There has been more interesting work on using transformers for robot motion planning[0]. Getting a robot arm from point a to b without hitting stuff is a very difficult problem, the problem is both high dimensional and continuous. Previous planning methods are both computationally intensive and not very good. This is one reason why robot motion appears 'unnatural' and robots generally being bad at many tasks we'd like them to do. This approach appears pretty competitive with other planning methods, planning near optimal paths faster.
To be fair, they said at the end that their path-finder is not yet competitive with the SOTA. The paper tests how well a transformer does at predicting an execution trace (like in a JIT compiler) and whether this can help improve heuristics in things like path-finding. I'm weary because transformers are slow.
Worse yet… the game ai pro books are entirely free for digital copies. You’d basically be paying $120 for it to be stitched together into a single pdf, instead of one per chapter
If you consider it like a textbook (very small niche audience for very specialized knowledge) it does kind of match up due to the small expected volume to sell.
Planning is already well taken care of by established techniques ranging from graph search, SAT-solvers, OR, Prolog, etc. The point usually is optimization over multiple feasible alternatives, which I have a hard time seeing transformers being up to. I see the role of LLM techniques more in translating natural language descriptions to executable programs - but then Prolog is already very close, it being designed for classic NLP after all.
> Searchformer [...] solves previously unseen Sokoban puzzles 93.7% of the time, while using up to 26.8% fewer search steps than standard A∗ search ... [and] significantly outperforms baselines that predict the optimal plan directly with a 5-10× smaller model size and a 10× smaller training dataset.
So this can be interpreted as a generic statement to say there might be progress during learning iterations (compared to its own arbitrary first iteration baseline). I think it's important to not getting carried away and assume the recent immense progress in generative AI is just easily repeated for any other AI task. There's also quantum computing having been advertised for over a decade now for a break through in planning and optimization efficiency.

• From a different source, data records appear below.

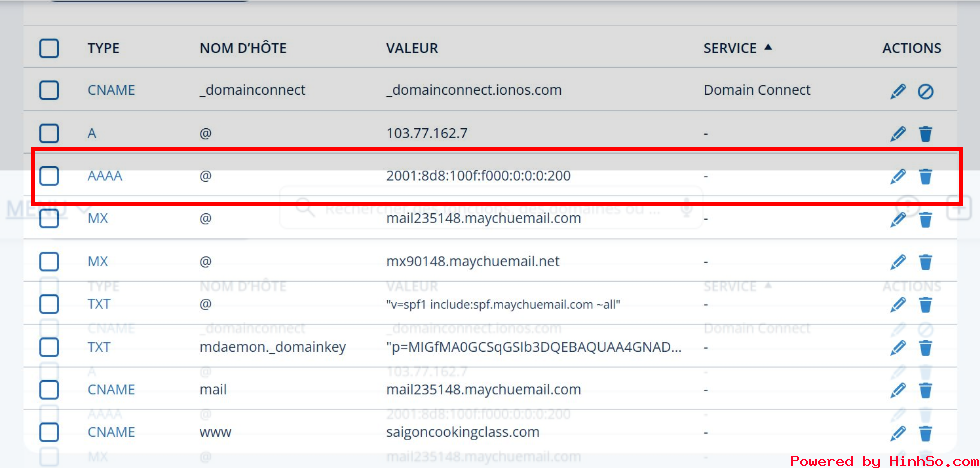Image resolution: width=980 pixels, height=468 pixels.
Task: Sort by the SERVICE column arrow
Action: pyautogui.click(x=768, y=47)
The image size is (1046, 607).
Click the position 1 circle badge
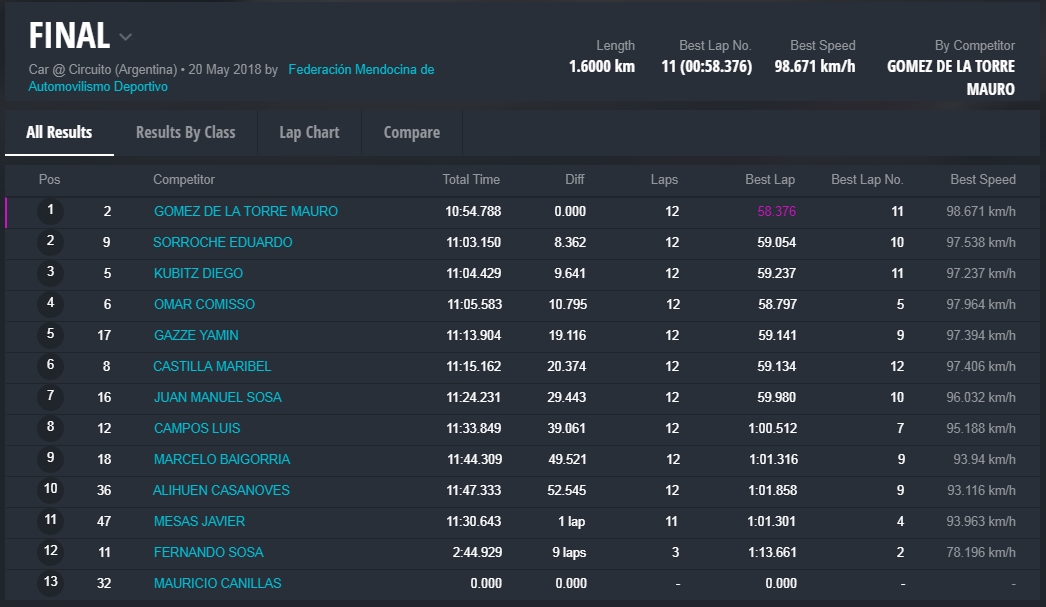(x=50, y=211)
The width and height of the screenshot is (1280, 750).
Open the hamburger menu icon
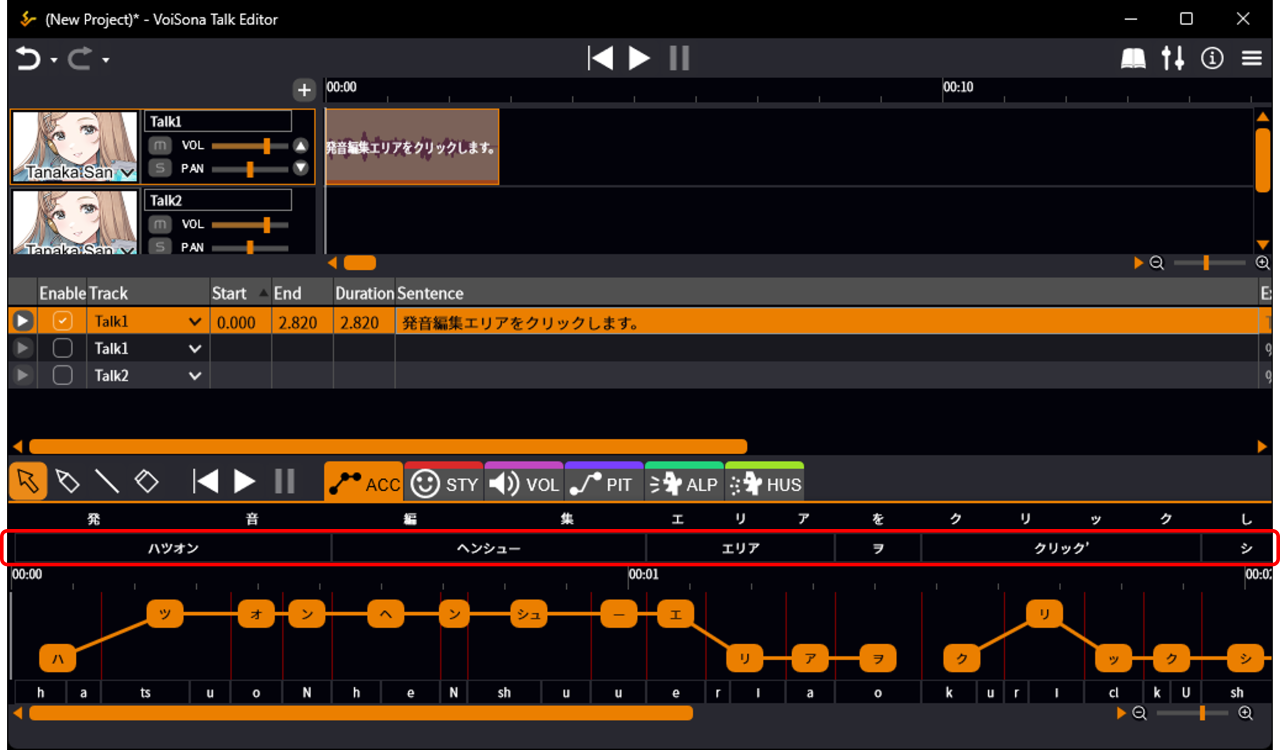[x=1252, y=59]
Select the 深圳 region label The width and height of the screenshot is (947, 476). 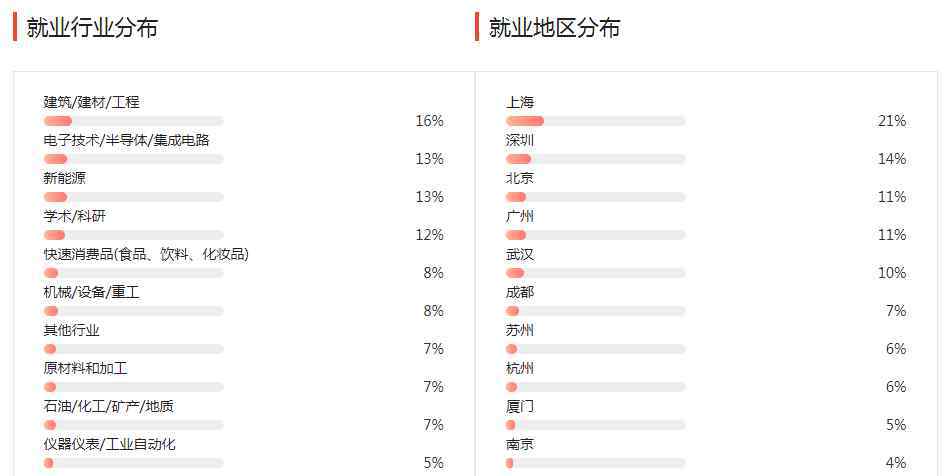pyautogui.click(x=520, y=140)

> We also demonstrate how Searchformer scales to larger and more complex decision making tasks like Sokoban with improved percentage of solved tasks and shortened search dynamics.

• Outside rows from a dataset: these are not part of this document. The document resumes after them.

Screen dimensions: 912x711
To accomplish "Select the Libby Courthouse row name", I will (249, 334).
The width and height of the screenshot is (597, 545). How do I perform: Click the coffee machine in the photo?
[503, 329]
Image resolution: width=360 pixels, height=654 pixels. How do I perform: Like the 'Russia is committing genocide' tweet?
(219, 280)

Worth mentioning that Sokoban is nowhere near a complex decision making task let alone state of the art in an academic or commercial planning/optimization context.
> A∗'s search dynamics are expressed as a token sequence outlining when task states are added and removed [...] during symbolic planning.
Go ahead and compare against eg. Quantum Prolog's readily available container planning problem and solutions [1] then to generate exactly that in the browser - a plan with symbolic actions to perform - or alternatively, a classic Graphplan or CLIPS planning competition problem.
Machine Translation used to involve complicated grammatical decoding, using search. Now we just use transformers for MT, with much simpler decoding that doesn't really need search.
Perhaps we can reach full inception. Let's use our current best-of-breed predictive models to learn heuristics for neural architecture search (NAS) and search for new neural blocks (better than transformer and mamba).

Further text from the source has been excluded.